OBJECTIVE: Reproduce the lines of the listing between the line containing "Open Facebook Messenger" and the line containing "will [113, 181].", inclusive, changing "red latch actuator" to "red latch lever" and leaving everything else unchanged.

:::::

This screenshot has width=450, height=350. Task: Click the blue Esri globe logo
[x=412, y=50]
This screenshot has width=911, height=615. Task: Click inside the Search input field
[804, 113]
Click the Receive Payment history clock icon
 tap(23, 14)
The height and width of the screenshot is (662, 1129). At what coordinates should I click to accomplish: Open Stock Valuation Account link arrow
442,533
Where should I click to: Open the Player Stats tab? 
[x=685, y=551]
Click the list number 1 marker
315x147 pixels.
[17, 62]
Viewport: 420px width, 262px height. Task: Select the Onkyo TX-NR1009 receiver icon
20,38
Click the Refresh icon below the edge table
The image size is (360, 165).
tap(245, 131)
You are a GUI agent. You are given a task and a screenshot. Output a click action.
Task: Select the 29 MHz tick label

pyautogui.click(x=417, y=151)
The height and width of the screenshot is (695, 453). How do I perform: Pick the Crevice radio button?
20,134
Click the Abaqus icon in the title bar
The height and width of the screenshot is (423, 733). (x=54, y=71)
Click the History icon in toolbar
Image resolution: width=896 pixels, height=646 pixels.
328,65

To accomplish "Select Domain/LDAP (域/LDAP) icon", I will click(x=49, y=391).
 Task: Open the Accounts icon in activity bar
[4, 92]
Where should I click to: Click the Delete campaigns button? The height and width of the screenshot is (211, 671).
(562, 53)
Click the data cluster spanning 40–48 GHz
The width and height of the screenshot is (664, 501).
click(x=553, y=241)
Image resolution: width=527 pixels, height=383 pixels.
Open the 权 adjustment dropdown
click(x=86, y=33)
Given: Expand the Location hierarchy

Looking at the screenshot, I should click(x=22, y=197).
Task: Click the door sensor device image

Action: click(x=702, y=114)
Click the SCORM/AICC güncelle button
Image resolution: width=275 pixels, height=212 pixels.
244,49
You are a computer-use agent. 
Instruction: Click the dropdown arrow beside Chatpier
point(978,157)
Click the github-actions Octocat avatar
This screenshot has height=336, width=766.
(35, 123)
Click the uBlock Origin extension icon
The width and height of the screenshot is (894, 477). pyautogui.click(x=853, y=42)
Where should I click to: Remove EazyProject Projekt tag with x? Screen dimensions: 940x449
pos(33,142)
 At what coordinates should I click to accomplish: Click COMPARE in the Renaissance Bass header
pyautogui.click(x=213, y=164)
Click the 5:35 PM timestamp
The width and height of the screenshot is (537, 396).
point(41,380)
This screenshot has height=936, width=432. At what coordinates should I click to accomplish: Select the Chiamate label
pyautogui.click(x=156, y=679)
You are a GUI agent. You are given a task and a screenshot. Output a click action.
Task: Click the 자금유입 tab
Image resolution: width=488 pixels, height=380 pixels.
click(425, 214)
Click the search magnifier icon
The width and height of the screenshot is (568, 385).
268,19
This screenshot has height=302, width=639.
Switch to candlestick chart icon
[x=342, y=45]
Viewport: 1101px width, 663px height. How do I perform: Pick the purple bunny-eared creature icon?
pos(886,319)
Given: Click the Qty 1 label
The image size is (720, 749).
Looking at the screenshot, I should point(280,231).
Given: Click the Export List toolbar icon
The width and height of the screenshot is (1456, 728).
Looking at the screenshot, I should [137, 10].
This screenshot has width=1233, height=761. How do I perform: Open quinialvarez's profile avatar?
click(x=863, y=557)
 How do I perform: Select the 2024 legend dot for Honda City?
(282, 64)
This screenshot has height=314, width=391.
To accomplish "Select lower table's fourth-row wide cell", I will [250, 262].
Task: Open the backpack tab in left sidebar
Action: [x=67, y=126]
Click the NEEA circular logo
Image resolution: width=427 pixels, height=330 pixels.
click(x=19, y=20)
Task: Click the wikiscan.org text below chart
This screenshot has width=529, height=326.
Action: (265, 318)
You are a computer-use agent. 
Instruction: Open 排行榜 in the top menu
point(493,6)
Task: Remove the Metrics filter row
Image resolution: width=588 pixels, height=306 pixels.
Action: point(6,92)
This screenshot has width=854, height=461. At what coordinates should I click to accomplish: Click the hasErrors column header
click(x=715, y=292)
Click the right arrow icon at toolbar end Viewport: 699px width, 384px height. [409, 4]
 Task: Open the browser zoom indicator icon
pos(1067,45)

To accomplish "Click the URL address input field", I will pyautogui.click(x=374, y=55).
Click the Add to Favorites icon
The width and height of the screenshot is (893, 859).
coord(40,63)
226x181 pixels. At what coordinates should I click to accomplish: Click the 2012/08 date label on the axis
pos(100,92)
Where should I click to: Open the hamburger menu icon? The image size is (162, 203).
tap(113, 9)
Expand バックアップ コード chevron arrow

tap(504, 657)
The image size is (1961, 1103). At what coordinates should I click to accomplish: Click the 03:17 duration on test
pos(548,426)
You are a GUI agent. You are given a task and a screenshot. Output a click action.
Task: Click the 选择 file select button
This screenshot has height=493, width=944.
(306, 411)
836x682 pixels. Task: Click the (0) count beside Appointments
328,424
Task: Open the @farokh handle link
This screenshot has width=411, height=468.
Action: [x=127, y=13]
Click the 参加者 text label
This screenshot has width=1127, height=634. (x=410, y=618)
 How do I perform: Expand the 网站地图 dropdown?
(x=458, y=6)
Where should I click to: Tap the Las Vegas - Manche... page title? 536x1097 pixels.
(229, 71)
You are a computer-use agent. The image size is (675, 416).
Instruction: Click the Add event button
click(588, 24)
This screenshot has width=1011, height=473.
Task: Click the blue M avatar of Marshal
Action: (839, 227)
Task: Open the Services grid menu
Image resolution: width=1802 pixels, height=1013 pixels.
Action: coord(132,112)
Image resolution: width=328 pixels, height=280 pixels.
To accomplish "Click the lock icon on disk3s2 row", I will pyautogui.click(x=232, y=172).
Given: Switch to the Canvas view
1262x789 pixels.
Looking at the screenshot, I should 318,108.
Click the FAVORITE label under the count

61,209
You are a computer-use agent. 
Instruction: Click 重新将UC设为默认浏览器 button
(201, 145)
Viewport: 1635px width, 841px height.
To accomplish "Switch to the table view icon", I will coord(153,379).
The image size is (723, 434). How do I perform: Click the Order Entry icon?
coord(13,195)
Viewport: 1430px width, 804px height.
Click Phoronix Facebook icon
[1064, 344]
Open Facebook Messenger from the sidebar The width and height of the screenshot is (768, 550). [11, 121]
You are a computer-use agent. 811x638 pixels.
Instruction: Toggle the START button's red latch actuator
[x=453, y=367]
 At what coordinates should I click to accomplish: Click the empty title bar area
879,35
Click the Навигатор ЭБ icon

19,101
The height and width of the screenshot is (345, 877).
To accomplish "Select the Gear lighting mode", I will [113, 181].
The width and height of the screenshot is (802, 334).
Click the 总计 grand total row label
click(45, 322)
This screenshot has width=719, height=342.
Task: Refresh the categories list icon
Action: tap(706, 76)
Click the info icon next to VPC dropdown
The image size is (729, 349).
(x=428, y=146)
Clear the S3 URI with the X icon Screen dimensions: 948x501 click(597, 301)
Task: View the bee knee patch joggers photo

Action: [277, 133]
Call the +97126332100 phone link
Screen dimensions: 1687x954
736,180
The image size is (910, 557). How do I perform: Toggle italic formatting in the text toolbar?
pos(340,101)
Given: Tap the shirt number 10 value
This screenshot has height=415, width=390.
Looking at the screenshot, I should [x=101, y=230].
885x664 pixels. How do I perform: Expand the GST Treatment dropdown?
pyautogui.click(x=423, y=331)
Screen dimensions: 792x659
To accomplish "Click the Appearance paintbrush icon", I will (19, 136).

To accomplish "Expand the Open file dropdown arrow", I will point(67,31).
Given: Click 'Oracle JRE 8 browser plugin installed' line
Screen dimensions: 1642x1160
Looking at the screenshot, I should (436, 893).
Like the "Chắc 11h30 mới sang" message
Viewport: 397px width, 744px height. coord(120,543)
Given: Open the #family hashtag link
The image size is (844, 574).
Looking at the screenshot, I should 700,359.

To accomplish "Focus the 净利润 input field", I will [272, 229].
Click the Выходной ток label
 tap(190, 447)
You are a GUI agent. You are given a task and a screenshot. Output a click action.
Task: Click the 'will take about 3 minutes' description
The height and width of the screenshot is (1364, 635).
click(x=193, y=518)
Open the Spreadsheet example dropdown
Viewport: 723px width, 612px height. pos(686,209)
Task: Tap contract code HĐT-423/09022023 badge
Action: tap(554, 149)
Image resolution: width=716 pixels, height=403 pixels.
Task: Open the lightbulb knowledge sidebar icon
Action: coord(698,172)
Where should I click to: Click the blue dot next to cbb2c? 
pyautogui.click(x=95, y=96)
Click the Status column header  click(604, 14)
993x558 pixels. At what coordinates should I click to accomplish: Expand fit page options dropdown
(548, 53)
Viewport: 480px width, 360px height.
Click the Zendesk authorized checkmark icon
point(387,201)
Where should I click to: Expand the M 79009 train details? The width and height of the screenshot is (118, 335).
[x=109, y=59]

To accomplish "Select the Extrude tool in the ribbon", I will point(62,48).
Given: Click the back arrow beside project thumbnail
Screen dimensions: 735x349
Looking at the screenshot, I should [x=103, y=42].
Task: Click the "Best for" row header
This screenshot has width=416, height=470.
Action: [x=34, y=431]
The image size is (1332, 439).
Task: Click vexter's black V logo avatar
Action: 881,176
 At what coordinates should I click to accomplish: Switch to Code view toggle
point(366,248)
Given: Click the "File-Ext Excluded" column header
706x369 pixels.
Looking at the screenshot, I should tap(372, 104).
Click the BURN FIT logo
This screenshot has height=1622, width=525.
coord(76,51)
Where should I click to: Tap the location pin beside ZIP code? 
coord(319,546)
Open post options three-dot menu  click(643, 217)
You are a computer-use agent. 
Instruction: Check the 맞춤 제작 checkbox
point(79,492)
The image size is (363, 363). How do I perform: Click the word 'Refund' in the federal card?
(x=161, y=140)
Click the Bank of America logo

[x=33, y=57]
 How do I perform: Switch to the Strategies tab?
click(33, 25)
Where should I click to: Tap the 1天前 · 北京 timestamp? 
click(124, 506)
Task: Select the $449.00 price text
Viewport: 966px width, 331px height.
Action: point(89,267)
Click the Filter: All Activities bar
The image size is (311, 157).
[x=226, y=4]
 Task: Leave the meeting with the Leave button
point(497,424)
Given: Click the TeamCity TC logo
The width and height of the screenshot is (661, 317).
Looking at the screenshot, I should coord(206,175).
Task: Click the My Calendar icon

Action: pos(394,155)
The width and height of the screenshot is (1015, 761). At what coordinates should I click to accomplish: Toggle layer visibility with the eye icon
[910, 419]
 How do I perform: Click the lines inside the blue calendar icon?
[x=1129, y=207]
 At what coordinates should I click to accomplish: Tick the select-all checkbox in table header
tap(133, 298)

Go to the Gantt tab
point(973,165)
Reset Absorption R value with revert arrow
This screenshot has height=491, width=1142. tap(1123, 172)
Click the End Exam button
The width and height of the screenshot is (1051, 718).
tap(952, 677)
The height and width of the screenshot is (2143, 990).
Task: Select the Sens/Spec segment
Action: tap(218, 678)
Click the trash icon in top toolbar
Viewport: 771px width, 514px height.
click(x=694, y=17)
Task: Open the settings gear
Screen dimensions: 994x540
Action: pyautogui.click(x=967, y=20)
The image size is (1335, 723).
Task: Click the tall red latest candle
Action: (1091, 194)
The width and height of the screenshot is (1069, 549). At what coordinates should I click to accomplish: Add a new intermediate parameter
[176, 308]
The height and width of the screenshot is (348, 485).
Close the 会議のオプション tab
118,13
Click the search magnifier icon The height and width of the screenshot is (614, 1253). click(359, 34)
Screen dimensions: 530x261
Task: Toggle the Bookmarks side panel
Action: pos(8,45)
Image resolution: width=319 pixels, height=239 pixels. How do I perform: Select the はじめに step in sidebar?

:::::

TASK ANSWER:
Open Facebook Messenger from the sidebar The width and height of the screenshot is (768, 550). [11, 121]
You are a computer-use agent. 811x638 pixels.
Instruction: Toggle the START button's red latch lever
[x=453, y=367]
 At what coordinates should I click to accomplish: Click the empty title bar area
879,35
Click the Навигатор ЭБ icon

19,101
The height and width of the screenshot is (345, 877).
To accomplish "Select the Gear lighting mode", I will [113, 181].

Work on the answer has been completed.